Tuesday, November 01, 2011

There Is Something Deeply Wrong With Some of These People...

If you were to ask any of them to their face, the far-left in Canada are the champions of rainbows and puppydogs. Their leaders are all "inspirational", and their causes in the best interests of "99%".

But scratch the surface of some of these individuals, and what is left underneath is a complete lunatic. Stark, raving, mad. And brutish to the core.

For evidence one needs look no further than the individual who identifies himself as @HarrisAJackson. The "A" apparently stands for "Ace".

Okay then.

As it turns out, Ace is an advocate for the long gun registry. There's very little wrong with that, in and of itself. But how Ace deals with political defeat leaves a lot to be desired. He tweeted:
"Wonder how many hard core Cons will think deregulation of the long gun is a good idea, when they're [sic] son or daughter ends up dead? We can only hope its a conservative victim, since those with brains and national pride are fighting to keep it alive."
Ace subsequently insisted he didn't wish gun violence on anyone, but screencaps have the final say:
(Following several Tweets of this image directly to him, Ace still couldn't figure it out.)

Even while objecting that he hadn't wished gun violence on anyone, he literally couldn't stop. Couldn't help himself.
This issue has keenly focused the mania of individuals like our dear Ace. Irrational rage that would otherwise have thrashed helplessly across the Twitterverse is now brought to bear on this singular issue. For the first time, we can see just how disturbed these people are.

And Harris Ace Jackson is very disturbed indeed. The civilized approach to the issue of the long gun registry is -- whether one supports it or opposes it -- to wish for no gun violence. Ace has adopted a very different approach: he simply wishes the gun violence to be aimed at a very specific group of people.

It's sick. It's evil. It's reflective of someone crying out for help.

His LinkedIn profile identifies him as "Senior Analyst at UFO Investigator Citizen Reporter". He lives in the Vancouver area.

If you, or anyone you know, knows Harris Ace Jackson, reach out. Let him know about any mental health resources in his area, and urge him to seek help before he does something he may not be mentally healthy enough to regret.

Fuck It. Let Greece Burn

Greek leftism becoming a global parasite

Imagine, if you will, a close cousin or younger brother who just can't seem to live within his means.

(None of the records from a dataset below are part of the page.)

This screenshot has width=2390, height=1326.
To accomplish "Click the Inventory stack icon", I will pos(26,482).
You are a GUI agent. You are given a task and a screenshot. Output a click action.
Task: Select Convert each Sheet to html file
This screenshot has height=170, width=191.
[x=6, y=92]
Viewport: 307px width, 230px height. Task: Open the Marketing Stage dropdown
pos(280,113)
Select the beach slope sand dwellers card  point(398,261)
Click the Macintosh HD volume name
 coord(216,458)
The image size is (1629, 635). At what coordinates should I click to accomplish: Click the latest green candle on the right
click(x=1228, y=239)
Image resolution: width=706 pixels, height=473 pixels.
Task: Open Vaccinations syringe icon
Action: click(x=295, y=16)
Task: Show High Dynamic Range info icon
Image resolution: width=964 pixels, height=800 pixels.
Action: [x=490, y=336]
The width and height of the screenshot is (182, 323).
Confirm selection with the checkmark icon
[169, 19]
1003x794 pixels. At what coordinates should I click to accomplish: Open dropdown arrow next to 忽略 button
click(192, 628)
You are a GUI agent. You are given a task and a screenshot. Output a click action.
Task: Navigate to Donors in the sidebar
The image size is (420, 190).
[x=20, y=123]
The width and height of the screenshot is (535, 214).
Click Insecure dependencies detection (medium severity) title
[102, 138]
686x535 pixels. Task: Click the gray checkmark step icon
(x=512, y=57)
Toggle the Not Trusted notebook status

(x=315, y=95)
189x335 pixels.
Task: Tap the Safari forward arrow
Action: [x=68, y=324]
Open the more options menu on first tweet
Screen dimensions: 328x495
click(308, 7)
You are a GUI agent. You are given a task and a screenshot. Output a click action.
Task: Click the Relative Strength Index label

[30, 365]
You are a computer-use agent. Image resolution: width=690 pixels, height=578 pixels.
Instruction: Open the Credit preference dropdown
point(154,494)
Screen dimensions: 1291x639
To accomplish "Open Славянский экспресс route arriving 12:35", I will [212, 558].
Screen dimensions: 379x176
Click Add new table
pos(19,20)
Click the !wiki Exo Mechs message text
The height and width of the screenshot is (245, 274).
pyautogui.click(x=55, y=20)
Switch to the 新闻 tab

Once a year, every year, he comes with his hand out, begging for a not-insubstantial amount of money to sustain his grandiose lifestyle.

After several years of indulging them, hoping they'll get their shit together, you finally decide enough is enough. You tell him that you'll only help him if he stops going to the pub every night, and drinking himself into a stupor while his bills go unpaid.

Stunned by the ultimatum, he instead tells you that he'll have to take a referendum of his barfly buddies before he's willing to make that kind of a commitment. Bankrolled by your generosity, he frequently buys rounds for the bar. They like that. One thing firmly in his favour is that he has a guarantor for all his bills, and that someone else will ultimately be on the hook if they go unpaid. From his point of view, his worst case scenario is that you and his other creditors go unpaid.

Substitute Greece for the bum in question and you have precisely what happened in Greece today. After the European Union worked tirelessly to come up with a bail out package and a stabilization plan for the Greek economy, Greek Prime Minister George Papandreou told the EU that he and the people of Greece will have to think about it.

The Socialist Party has already declared the deal "dead".

So it's time for the EU to take a different approach: kick Greece out of the Eurozone and the European Union, direct their bailout package toward cutting the losses of Greece's creditors while they foreclose on every debt-backed piece of property or capital in Greece.

Enough is enough. It's time to let the far-left parasites in Greece burn in the economic fire they started. Far-left socialism, as it's manifested itself in Greek politics, has become a cancer on the global economy. It's time to excise the tumour.